2.Por que você selecionou Kubrick para estudar afundo e por qual motivo escolheu o tema "o olhar"?
"Bom, quanto ao Kubrick, a única coisa que eu posso apresentar é uma contingência, que é o fato de eu ter visto esses filmes e ter ficado muito impressionado. Eu assisti os filmes mais fortes do Kubrick, pela primeira vez, ainda quando era muito jovem, na adolescência. Eu realmente fiquei muito mexido e até hoje me pergunto o porquê. Talvez por causa dessa pergunta que me interessei a estudar e ler a respeito. Na verdade, o meu interesse a respeito da obra de Kubrick veio antes de eu estudar filosofia. Mas sim, há elementos de incorporação filosóficas nas obras dele que são muito marcantes, principalmente nos filmes a partir de "2001: Uma Odisséia no Espaço”. É difícil você entender o “2001” sem um conhecimento básico da obra de Nietzsche (filósofo alemão). O filme é uma referência tão manifesta, que ele (Kubrick) coloca na trilha sonora uma obra sinfônica (“Also sprach Zarathustra” de Richard Strauss) com o mesmo nome da obra de Nietzsche, uma homenagem. Isso é uma indicação muito forte do ponto comum que ele tem com Nietzsche, que é uma reflexão sobre o além do humano. A gente sabe que Kubrick era um leitor voraz e ele lia muito Freud e Nietzsche, mas isso é só um ponto de partida, com certeza há vários outros pontos de contato que poderíamos fazer."
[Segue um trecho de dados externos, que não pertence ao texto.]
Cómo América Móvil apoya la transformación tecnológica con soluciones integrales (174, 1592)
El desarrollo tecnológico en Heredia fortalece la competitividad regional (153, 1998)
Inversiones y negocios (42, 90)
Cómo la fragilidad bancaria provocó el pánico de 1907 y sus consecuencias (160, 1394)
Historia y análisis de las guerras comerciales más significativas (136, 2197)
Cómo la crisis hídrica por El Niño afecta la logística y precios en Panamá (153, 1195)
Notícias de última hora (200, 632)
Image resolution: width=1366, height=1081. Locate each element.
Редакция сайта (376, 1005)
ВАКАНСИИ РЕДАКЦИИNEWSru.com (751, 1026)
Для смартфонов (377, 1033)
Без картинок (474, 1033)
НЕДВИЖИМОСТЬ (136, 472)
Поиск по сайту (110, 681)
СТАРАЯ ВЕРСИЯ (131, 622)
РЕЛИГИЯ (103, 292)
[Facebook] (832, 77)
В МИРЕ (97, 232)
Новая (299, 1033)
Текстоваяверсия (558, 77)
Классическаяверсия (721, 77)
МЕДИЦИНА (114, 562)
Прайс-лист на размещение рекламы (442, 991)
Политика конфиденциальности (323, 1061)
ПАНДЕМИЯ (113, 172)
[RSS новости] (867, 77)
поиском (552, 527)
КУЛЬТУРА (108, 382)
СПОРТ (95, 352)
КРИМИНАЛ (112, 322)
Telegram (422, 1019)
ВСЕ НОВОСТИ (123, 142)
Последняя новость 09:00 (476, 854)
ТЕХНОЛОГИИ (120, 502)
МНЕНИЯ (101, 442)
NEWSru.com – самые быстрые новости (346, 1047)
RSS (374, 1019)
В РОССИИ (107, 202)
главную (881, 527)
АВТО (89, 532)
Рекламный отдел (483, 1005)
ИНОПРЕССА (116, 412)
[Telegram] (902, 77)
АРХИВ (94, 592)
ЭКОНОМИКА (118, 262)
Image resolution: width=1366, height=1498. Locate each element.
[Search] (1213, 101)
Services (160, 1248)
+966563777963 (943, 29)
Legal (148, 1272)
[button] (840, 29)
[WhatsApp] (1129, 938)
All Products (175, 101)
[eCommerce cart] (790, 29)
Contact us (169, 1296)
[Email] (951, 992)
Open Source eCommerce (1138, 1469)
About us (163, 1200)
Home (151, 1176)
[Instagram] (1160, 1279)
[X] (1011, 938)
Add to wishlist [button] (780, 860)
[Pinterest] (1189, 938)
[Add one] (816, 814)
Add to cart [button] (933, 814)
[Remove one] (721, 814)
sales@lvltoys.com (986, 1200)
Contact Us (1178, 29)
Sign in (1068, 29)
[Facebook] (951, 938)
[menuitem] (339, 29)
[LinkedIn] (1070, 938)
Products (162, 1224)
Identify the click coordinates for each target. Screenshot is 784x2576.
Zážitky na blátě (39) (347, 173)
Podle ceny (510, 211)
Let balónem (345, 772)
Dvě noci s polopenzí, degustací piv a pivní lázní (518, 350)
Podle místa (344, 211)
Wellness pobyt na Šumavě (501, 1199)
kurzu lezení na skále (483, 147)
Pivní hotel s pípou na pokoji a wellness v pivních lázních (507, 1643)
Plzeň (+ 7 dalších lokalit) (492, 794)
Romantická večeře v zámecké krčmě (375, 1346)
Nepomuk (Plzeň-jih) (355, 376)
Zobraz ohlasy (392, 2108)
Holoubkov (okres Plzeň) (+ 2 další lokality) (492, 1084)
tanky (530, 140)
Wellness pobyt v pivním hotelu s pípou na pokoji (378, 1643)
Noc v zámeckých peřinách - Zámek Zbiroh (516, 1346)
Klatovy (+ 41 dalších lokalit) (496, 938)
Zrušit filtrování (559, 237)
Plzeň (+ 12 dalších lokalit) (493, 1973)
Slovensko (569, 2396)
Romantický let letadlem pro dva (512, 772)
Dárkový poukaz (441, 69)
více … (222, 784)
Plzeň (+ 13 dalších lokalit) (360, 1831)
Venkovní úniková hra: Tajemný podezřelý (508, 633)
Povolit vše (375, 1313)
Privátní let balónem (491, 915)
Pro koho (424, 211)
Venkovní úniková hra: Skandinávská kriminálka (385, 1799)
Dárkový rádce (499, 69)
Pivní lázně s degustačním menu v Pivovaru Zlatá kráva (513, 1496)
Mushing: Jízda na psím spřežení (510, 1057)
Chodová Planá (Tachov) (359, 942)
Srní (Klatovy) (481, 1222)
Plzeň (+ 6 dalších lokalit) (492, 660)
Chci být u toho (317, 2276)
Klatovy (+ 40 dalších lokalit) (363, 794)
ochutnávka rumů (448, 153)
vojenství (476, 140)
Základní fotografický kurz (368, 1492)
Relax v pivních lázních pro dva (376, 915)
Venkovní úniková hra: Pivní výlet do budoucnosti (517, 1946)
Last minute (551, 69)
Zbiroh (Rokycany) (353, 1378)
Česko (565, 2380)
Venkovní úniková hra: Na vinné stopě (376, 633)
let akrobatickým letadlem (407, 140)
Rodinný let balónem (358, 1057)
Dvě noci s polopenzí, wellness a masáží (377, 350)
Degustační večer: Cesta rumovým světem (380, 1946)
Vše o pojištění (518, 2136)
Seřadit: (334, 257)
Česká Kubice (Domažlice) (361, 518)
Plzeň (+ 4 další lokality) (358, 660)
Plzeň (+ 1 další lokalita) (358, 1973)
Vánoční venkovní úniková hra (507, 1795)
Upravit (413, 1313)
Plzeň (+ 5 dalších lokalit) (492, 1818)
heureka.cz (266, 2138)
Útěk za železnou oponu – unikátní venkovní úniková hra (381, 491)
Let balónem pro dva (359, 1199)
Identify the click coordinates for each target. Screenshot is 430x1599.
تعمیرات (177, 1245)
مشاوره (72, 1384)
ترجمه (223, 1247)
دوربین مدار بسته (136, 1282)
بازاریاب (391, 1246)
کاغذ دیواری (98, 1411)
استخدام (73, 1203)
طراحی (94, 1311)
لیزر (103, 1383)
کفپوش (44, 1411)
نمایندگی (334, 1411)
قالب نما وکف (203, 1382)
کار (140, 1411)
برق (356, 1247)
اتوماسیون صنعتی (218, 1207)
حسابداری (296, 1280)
3. Você enxerga alguma influência de Stanley Kubrick no cinema atual?
"A referência do Kubrick é muito difusa. Ele representa um ideal para muitos cineastas, um ideal de controle formal, de domínio do que aparece em cena, que é oposto a um modo valorativo que está muito próximo a Nouvelle Vague. De fato ele já foi muito influente, no entanto, é uma influência ambígua. Ele foi visto e descrito por alguns diretores como um cara um pouco esmagador. O (Martin) Scorsese fala uma vez no prefácio de um livro, que o problema é que realmente o Kubrick é uma referência a todos, mas os filmes dele estão num nível tão alto de elaboração que é um pouco sufocante.”